5:45 am PDT: Question time!
The first one was about why the pair did not do a display deal and also how they were going to bridge the huge gap in how much each made per search compared to each other and Google.
Bartz said that the point was to keep the deal idiot-proof. “Frankly, we wanted it as straightforward and simple as possible,” she said.
Ballmer concurred: “We are taking a big bite here.”
As to the earnings gap in search, he said, “The deal in and of itself will let us close gap with the market leader.”
Ballmer tried not to say the word “Google,” but stumbled and did anyway.
The next question was about Bartz’s shift from her “boatloads of cash” quote–which she said, in an interview with me at the seventh D: All Things Digital conference in late May, was a must for a deal with Microsoft–to her new “boatloads of value.”
Simple, she said, trying to gloss it over–Yahoo did not need a big cash payment up front (and it did not get it either).
“As far as we are concerned, the boatload of cash is us preserving our revenue line,” said Bartz.
The next question was about what Microsoft gets out of this deal.
“We clearly see an upside as execution really builds,” said Ballmer.
After more money questions, there is finally one on regulator issues.
Back to Google-bashing from Ballmer.
“I suspect the competitor who may not like more competition is Google,” he said.
Microsoft General Counsel Brad Smith then jumped in and talked about working together and filings in D.C. and making the case.
He said he “looks forward to the debate,” which is just what a lawyer would say.
5:58 am PDT: Finally, the layoff question.
Bartz is clear here. Some Yahoo search employees will be dragooned over to Microsoft, some will move to other parts of Yahoo and some will be let go.
“Unfortunately, there are some redundancies,” said Bartz.
More financial questions, one on the mobile search market, one on innovation, one on scale and one on advertisers.
“Advertisers, especially smaller ones, want to make sure there is enough meaningful market for them and they don’t want to learn three platforms,” said Bartz. “They know how to enter into the Google system.”
She said “Google system” like she was talking about a gulag.
Meanwhile, Ballmer talked about how good it was to now be No. 2. Really, he did, since he was a distant No. 3 before this deal.
6:11 am PDT: Some technology question. Ballmer noted that the deal was not a “rip and replace” of Yahoo’s search for Microsoft. It will be an “integration.”
Next was a question about how this deal measured up to last year’s more money-laden offer by Microsoft.
Bartz said she didn’t just want an upfront payment, but a “true partnership,” with control over the Yahoo user interface and “real skin in the game.”
Ballmer called last year’s deal more investor-focused than operational. “The deal was different for Microsoft, not better,” he said, leaving out the cheaper part.
Finally, I get called on, and ask about who will lead the integration and how it will get done, so as not to create a huge distraction.

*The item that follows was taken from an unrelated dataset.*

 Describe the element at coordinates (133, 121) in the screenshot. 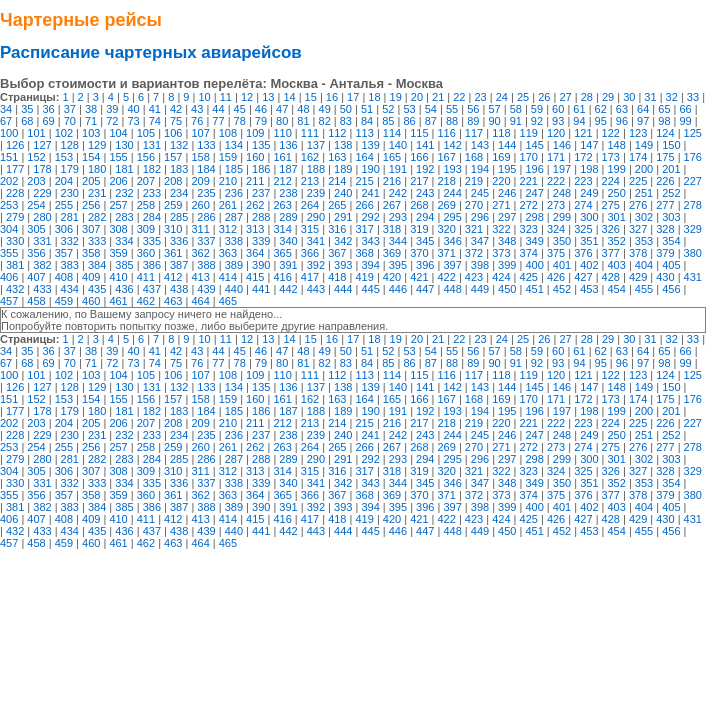

I see `73` at that location.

Bartz said it would be a “smooth transition…not that different from when Yahoo went from Overture to Panama.”
I did not have the heart to tell her that the transition of the Yahoo ad platform was anything but smooth and one of the reasons Yahoo got into the trouble it has gotten in.

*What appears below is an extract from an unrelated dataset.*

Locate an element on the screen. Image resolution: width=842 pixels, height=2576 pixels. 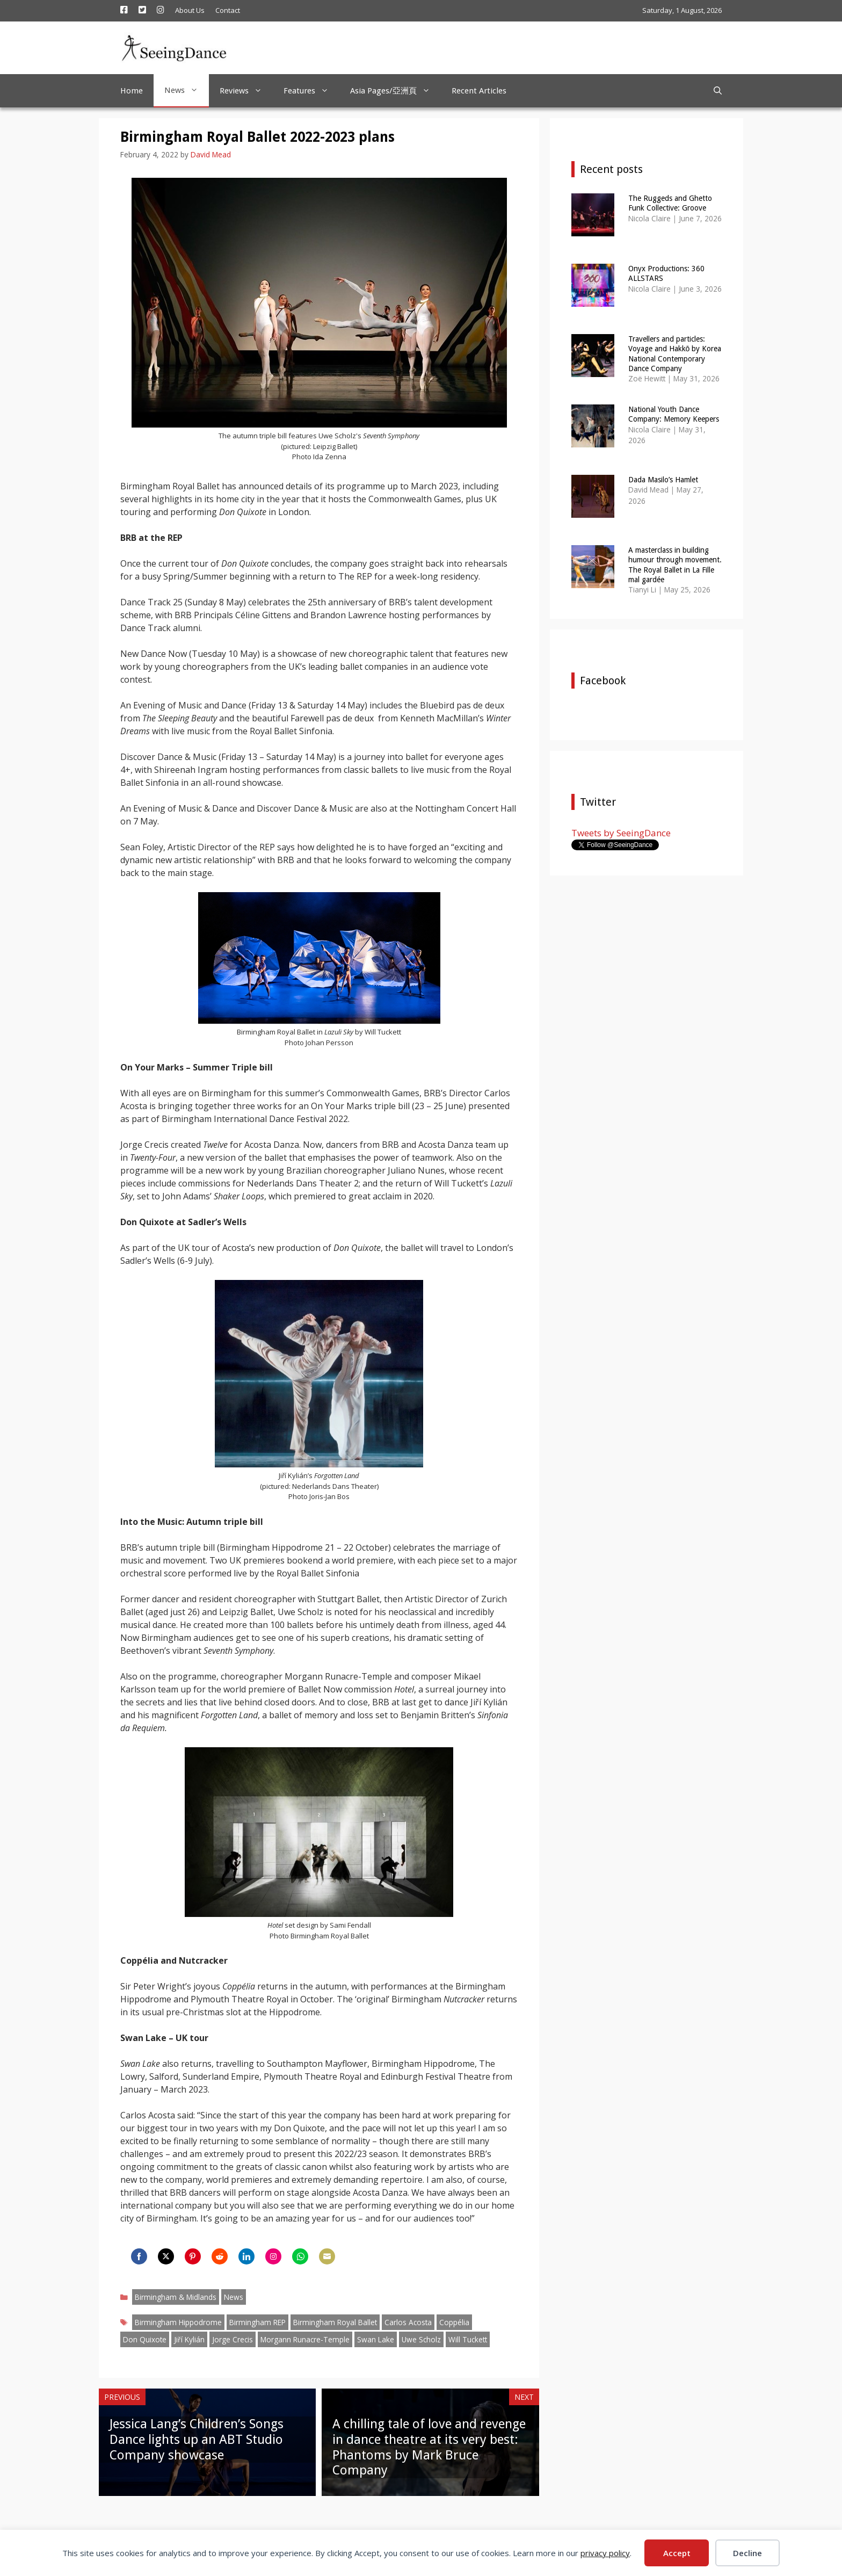
Will Tuckett is located at coordinates (467, 2339).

Ballmer noted that the leadership that put together the deal is the leadership of the companies in the digital arena.
I also asked how the deal finally came together, especially after such historical rancor.

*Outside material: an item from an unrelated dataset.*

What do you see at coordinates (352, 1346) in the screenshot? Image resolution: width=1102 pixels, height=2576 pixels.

“It was like a snowball down a hill,” said Bartz.
But it was also a complex ball of ice, she added, noting “it was not a two-page term sheet.”
More like hundreds of pages. “There was not a high level of abstraction,” said Ballmer.
Finally, finding a kind of married groove–from that time before the random bickering sets in–Bartz noted that “dating is one thing, but having a partnership is another.”
She added: “The good news once we reached a point we believed to be advantageous, [we did a deal]…that’s how partnerships work.”
Well, exactly how it all works out, of course, still remains to be seen.